Ellys esclarece a confusão, resultado do estilo da meninada que frequenta as batalhas. “Maloqueiro não é marginal e as pessoas precisam entender isso”, comenta.
Na luta para trazer o rap de Campão à tona e divulgar para muitos mais ouvidos, eles encontraram um parceiro. Certo dia, na preparação para gravar um clipe, o grupo pediu a Ulises Lino, de 31 anos, gerente do vagão da lanchonete “Expresso Universitário”, para que guardasse os capacetes e alguns materiais de vídeo enquanto as imagens eram captadas.
Ulisses ficou curioso, perguntou o que os meninos estavam fazendo, e quando descobriu que era um clipe, propôs a parceria para realizar um evento ali, na Orla, perto do vagão.
O projeto deu certo, a Batalha do Expresso vai acontecer uma vez por mês por ali. Na última edição, atraiu cerca de 200 a pessoas. A divulgação é por evento no Facebook e no boca a boca.
“A gente já queria fazer algo aqui mesmo e eu combinei com eles. A gente faz tudo na parceria. Eu ajudo com caixa de som, alugo mesa de som E eles trazem outras caixas e cuidam da batalha. Todo mundo ganha com isso”, comenta Ulisses.
Com o apoio, os meninos e meninas do movimento conseguiram um padrinho. "A policia veio aqui e foi embora, porque o Ulisses soube conversar, se fosse só a gente, não ia ser assim, e foi uma vitória. Porque é isso que todo mundo quer, eles tinham que chegar sempre, eles estão aqui para proteger a gente", comemora Neco.
O local já tem a cara do movimento, com as paredes grafitadas e um cantinho que se transforma em palco na hora do evento.

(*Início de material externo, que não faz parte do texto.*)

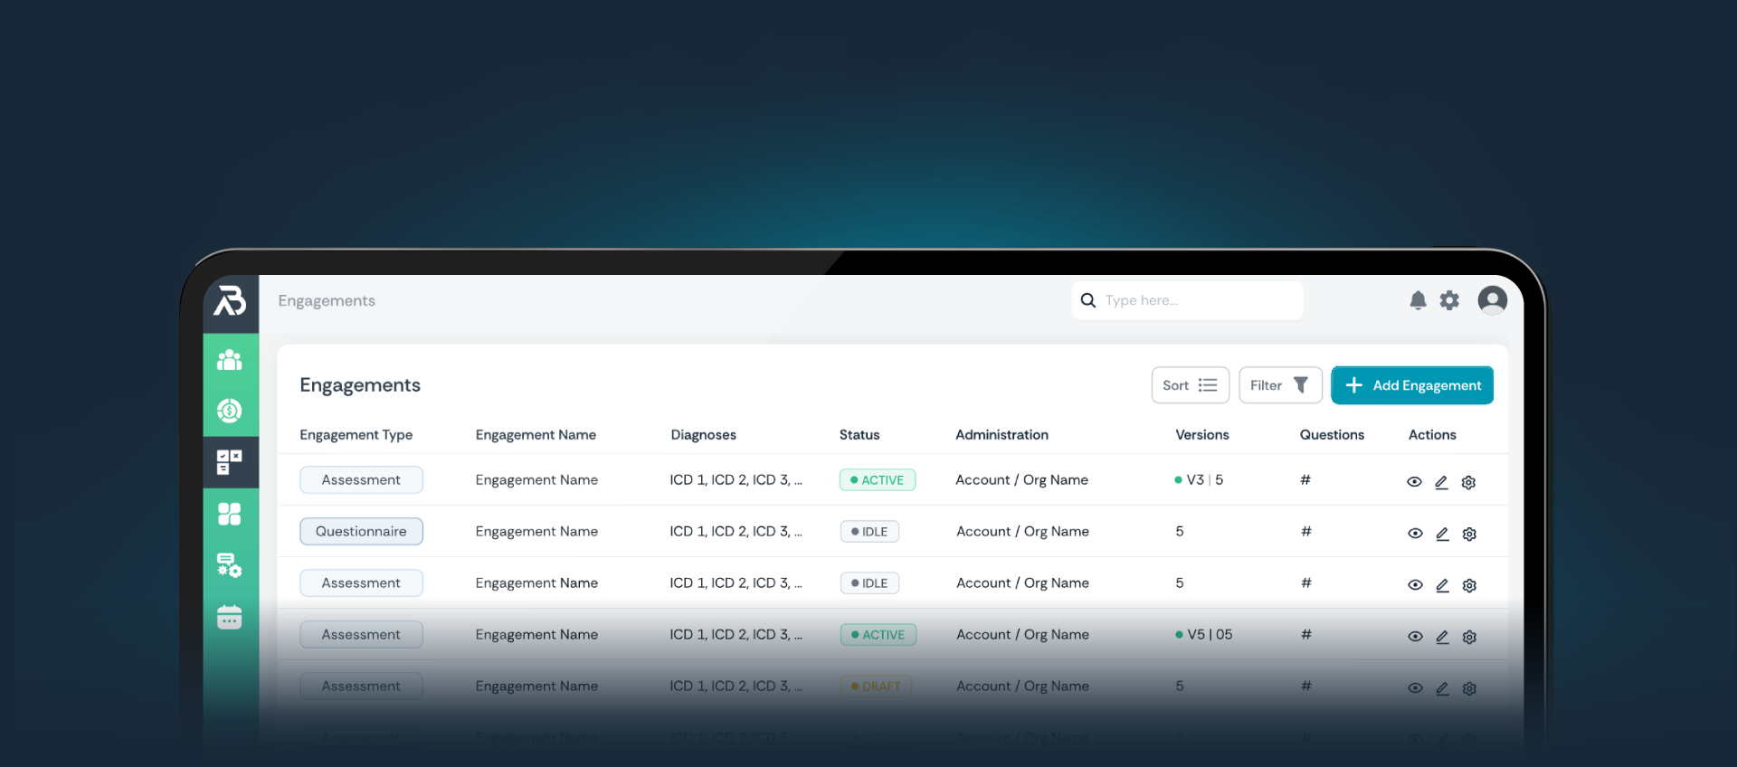View the third row engagement with eye icon

point(1415,585)
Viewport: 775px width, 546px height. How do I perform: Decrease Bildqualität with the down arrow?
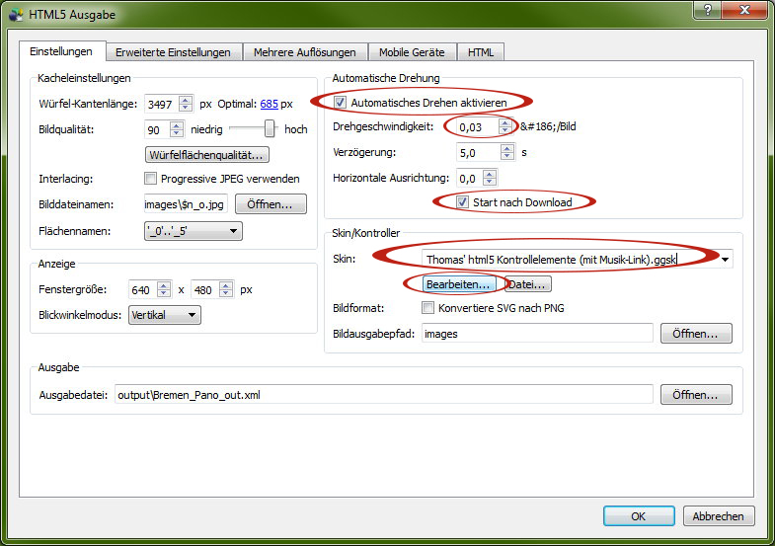177,133
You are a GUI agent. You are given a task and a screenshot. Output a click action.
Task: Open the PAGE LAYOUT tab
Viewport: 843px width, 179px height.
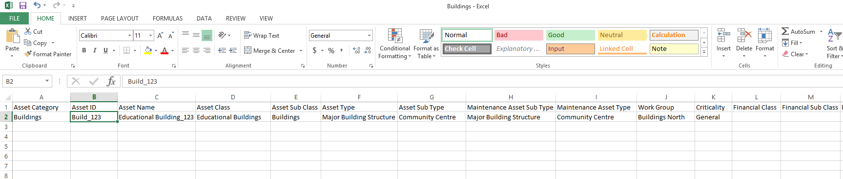click(x=120, y=19)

Grupos de rap também aparecem para cantar por lá, mas o show ferve mesmo é na hora das batalhas. São dois tipos, de sangue e de conhecimento.
A batalha de sangue é quando os dois MC's se enfrentam e dentro de um tempo devem ofender um ao outro, mas as ofensas tem regras e no final viram uma grande festa. Eles se cumprimentam e os insultos não saem da luta musical.
O outro tipo de batalha é a de conhecimento, onde o público sugere temas e cabe aos competidores usarem a criatividade. Para mostrar que a garotada é engajada, é comum temas como morte de indígenas, violência ou legalização das drogas. Os participantes devem rimar dentro do tema, ganha quem arrancar mais aplausos do público no final.
As batalhas também tem cunho social, os encontros são ponto de arrecadação de livros, alimentos e brinquedos, que são entregues para a AACC (Associação dos Amigos das Crianças com Câncer) e para as famílias da favela Cidade de Deus.
A premiação é simbólica, são camisetas doadas por empresas parceiras do movimento. Na penúltima batalha, quem ganhou a competição foi o rapper João Paulo Morato, de 23 anos. Ele ganhou a batalha de sangue.
“Eu não participava de batalha de sangue por causa da ideia da ofensa, mas descobri a beleza da verdade. É agressivo mas não é ofensivo é muito mais improviso e criatividade. Basta um caderno e uma caneta para transformar uma diversão entre amigos em evento” , comenta, lembrando que as batalhas são todas organizadas em um caderno com o nome das pessoas que se propuseram a participar.